It would be misleading to attribute all the innacurate coverage of this paper purely to the media.

The results themselves, and the interpretation given to them by the authors and PLoS editors' summary, set the tone.

It is unfortunate that these results are somewhat less straightforward than they appear because it was a valuable service of Kirsch et al to obtain the details of all these pre-licencing studies, and it remains imperative to secure access to all data of this kind if we are to truly assess the clinical benefits of medical treatments.

In particular, recommendations about the suitability of newer anti-depressants for the APA/NICE categories of 'moderate' and 'severe' depression in this paper are made on the basis of essentially one or two studies and the extrapolation of a regression line, because all other studies included in this analysis were in the 'very severe' range. Rather than make recommendations on such flimsy data it would have been better for Kirsch et al to point out that the FDA did not have strong evidence available at the time of licencing to justify the use of these newer anti-depressants in milder forms of depression.
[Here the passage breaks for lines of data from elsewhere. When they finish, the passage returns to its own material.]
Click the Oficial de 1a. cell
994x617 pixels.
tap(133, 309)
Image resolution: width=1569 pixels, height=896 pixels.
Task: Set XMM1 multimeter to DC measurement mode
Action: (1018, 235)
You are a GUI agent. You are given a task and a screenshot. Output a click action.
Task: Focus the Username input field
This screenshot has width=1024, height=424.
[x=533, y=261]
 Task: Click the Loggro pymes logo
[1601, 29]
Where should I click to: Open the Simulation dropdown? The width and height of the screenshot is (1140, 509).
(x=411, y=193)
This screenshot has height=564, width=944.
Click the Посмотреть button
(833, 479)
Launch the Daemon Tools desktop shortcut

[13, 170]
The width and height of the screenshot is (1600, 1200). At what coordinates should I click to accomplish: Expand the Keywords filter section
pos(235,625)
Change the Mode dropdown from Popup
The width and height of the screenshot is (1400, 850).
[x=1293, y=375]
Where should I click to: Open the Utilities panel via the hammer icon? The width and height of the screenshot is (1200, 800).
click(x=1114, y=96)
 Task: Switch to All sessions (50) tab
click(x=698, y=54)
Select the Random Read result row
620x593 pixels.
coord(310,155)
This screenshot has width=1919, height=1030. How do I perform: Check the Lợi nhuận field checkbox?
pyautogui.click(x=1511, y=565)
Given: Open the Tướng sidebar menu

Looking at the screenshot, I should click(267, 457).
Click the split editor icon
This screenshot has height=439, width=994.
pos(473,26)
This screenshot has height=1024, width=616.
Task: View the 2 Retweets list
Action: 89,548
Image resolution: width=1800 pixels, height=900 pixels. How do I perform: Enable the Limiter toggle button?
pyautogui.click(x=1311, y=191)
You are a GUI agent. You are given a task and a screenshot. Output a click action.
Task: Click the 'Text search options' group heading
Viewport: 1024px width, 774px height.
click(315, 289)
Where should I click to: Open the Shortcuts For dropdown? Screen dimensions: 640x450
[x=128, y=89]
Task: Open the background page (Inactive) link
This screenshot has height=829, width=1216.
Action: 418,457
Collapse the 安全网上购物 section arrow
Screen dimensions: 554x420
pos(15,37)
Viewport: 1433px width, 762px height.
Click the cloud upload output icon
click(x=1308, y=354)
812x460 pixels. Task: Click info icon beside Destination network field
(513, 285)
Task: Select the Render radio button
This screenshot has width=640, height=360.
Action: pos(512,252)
The use by Kirsch et al of a standardised mean difference (SMD) as the outcome measure for each group (rather than the raw change score) is unusual and the resulting comparison (the drug SMD minus the placebo SMD) is difficult to interpret (in particular with respect to the NICE effect size criterion for 'clinical significance) in comparison to more conventional outcome measures (such as the drug change in HRSD minus the placebo change in HRSD, the more obvious measure for outcome using the same instrument as in this study, or even the SMD of the change, which is more appropriate for studies using different instruments). Carrying out separate regressions for the drug and placebo groups rather than on the overall effect size is also unusual.

Many of the findings in this paper depend on the authors' use of the SMD. In particular their finding that placebo responses decrease while drug responses remain constant with increasing baseline HRSD severity does not hold when the raw HRSD change score is used, in fact the reverse is the case and placebo response remains fairly constant while drug responsiveness increases.

Also, by analysing raw HRSD change scores the NICE criteria for 'clinical significance' are met by paroxetine and venlafaxine, and an overall regression on these scores suggests that the NICE criteria are exceeded at a lower baseline HRSD score than Kirsch et al report.

It is probably also worth noting that Moncrieff & Kirsch have previously noted the arbitrary nature of the NICE 'clinical significance' criteria and that the APA/NICE severity category of 'severe' depression would be considered moderate in clinical practice.